## EXCERPT PROVIDED
★ ★ ★ ★ ★ ★ ★
Tuesday, February 12, 2013

Commemoration in the landscape: The Irish National War Memorial Gardens

The Irish National War Memorial Gardens in Dublin is not an especially difficult place to find; however, if you do not know its precise location, you might very well drive right past it without knowing it is there. The gardens are below street level, and apart from the small sign marking the main entrance, there is very little fanfare attached to the place.

When I decided to visit the gardens, I wanted to be clear about exactly which bus would drop me near the main entrance, and so went to the Dublin Bus website to figure out which bus travels along Con Colbert Road. On the route planner the name Irish National War Memorial Gardens does not appear. I decided brevity must be the order of the day, so dropped the words 'Irish' and 'National' from my search terms; however, the only choice which came up was 'Memorial Gardens'. The words Irish National War do not appear.
★ ★ ★ ★ ★ ★ ★
## ACTIONS TO TAKE
A) List each word of the gardens' full name that, according to the post about the Irish National War Memorial Gardens, does not appear on the route planner.
B) Continue the post about the Irish National War Memorial Gardens, starting right after its final sentence.

## SOURCE MATERIAL
★ ★ ★ ★ ★ ★ ★
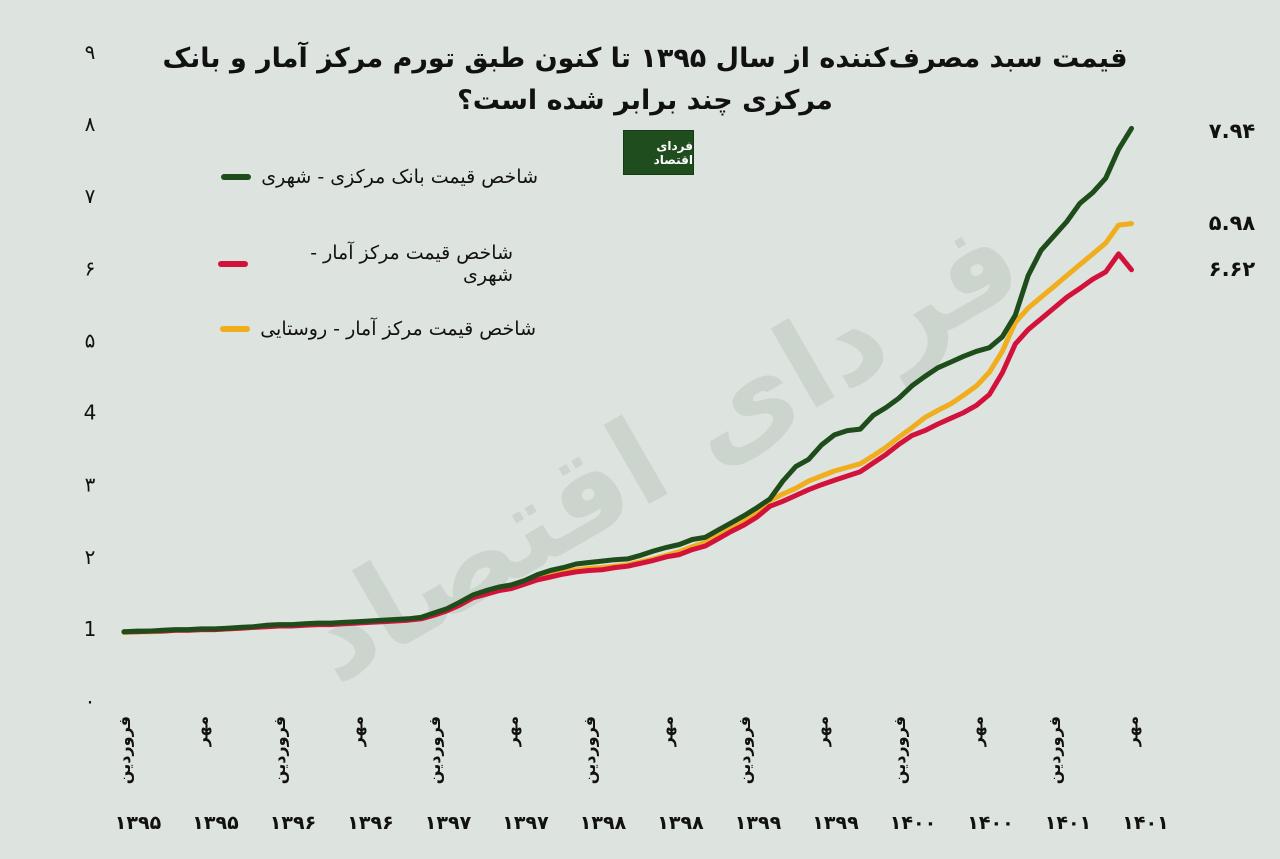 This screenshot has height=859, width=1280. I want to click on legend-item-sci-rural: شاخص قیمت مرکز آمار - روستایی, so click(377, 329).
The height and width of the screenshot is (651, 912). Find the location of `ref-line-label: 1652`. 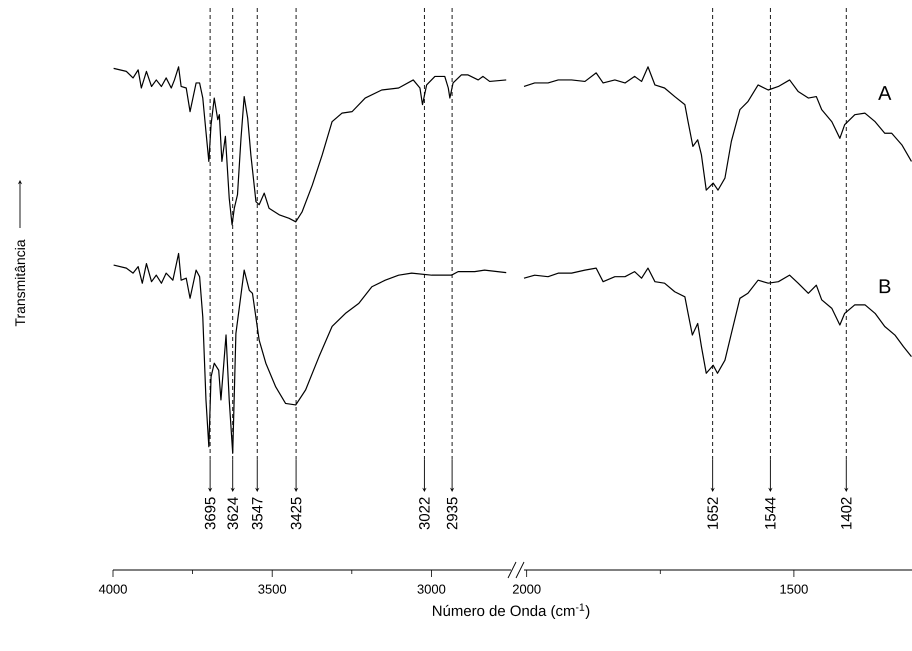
★ ★ ★ ★ ★ ★ ★
## ANSWERS
A) Irish, National, War

B)
The erasure of the words which delineate its proper name, as well as the history of the Irish National War Memorial Gardens, serves as a marker that there was — and still is in some quarters — some reticence about honouring those Irish who fought and died as part of the British forces during the First World War.

Designed by English architect Sir Edwin Lutyens, the gardens were devised and laid out beginning in 1933 with completion in 1939. The project could have served as a model for co-operation between the Irish and the British people. The team which built all of the structures in the plan, and planted all of the greenery in the garden spaces, was comprised of former British servicemen and former Irish members of the Irish National Army, with fifty percent of the workforce hailing from Britain, and fifty percent of the workforce being Irish born.

More Irish citizens fought in the First World War than fought in The Easter Rising, The War of Independence, and The Irish Civil War combined (Wishart pp.111-118). Despite this fact, the Irish National War Memorial Gardens has never really been brought into public consciousness as an important place of commemoration. The gardens were never officially unveiled by the Irish government. In 1937 the government, led by then Taoiseach Éamon de Valera, refused the invitation to attend the first Armistice Day ceremonies held in the gardens (Leonard, page 66). Although this refusal is perhaps not surprising, given De Valera's history within the independence movement, it was quite a disappointment for those Irish families commemorating their dead.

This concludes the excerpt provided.